Women who eat soya-based foods may be damaging their chances of becoming pregnant and should give up eating them during the most fertile part of their monthly cycle, a scientist said.

Professor Lynn Fraser has found that men's sperm "quickly passes its sell-by date" if it comes into contact with genistein, a compound found in soya.

Laboratory tests suggest the naturally occurring chemical destroys the mechanism that allows sperm to dock with women's eggs, she said at the European Society of Human Reproduction and Embryology in Copenhagen.

Her team is about to test the theory by mating mice on a soya diet.

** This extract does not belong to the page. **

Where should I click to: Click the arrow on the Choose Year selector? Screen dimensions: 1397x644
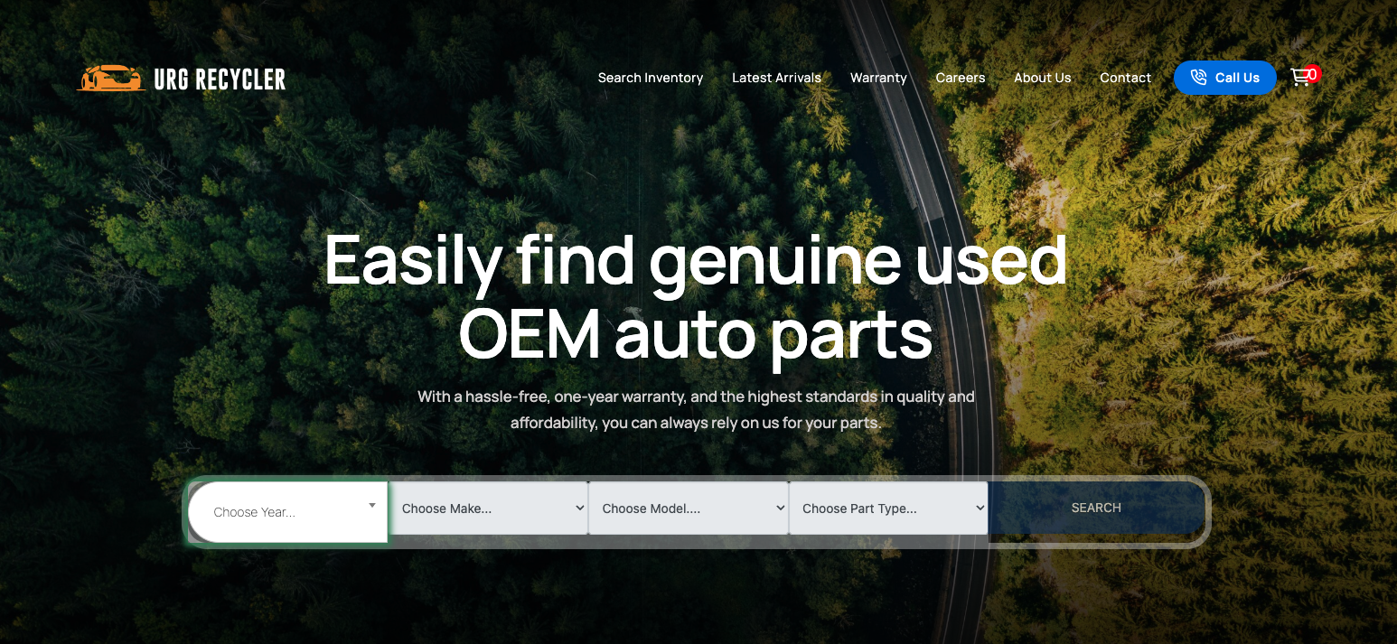pyautogui.click(x=371, y=506)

"It might be practical, if you are in the habit of eating lots of soya-based products, to restrict your diet for a short time over your window of ovulation," Fraser said.

The researcher, of King's College, London, added that sperm could "hang around" for four days in women's organs.

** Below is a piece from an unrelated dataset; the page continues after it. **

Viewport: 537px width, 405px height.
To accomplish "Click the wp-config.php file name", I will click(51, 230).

Soya, present in products such as bread, milk, margarine, ready meals and sauce, is often lauded for preventing damage to cells, and protecting them against heart disease and some cancers.

However, even the Vegetarian Society went along with Fraser's advice. "For anyone struggling to become pregnant, avoiding soya products for a few days a month is worth a try if there is even a slim chance that it will help fertility." It recommended alternatives for vegetarians and vegans, including Quorn meat substitutes, oat or rice milk and pulses.

Fraser said human sperm had proven 10 to 100 times more sensitive than mouse sperm to the action of genistein. "Human sperm are responding to very low concentrations -- well within the amounts that have been measured in people's bloods."

Fraser said research indicated "important warning signs" but cautioned that little was known about how sperm worked in human bodies rather than laboratories.

Professor Richard Sharpe of the Human Reproductive Science Unit in Edinburgh,was sceptical of the theory. "Oriental societies that traditionally eat a soy-rich diet show no signs of reduced fertility of which I am aware; (and) effects on sperm in the laboratory are not necessarily directly related to what might happen in real life."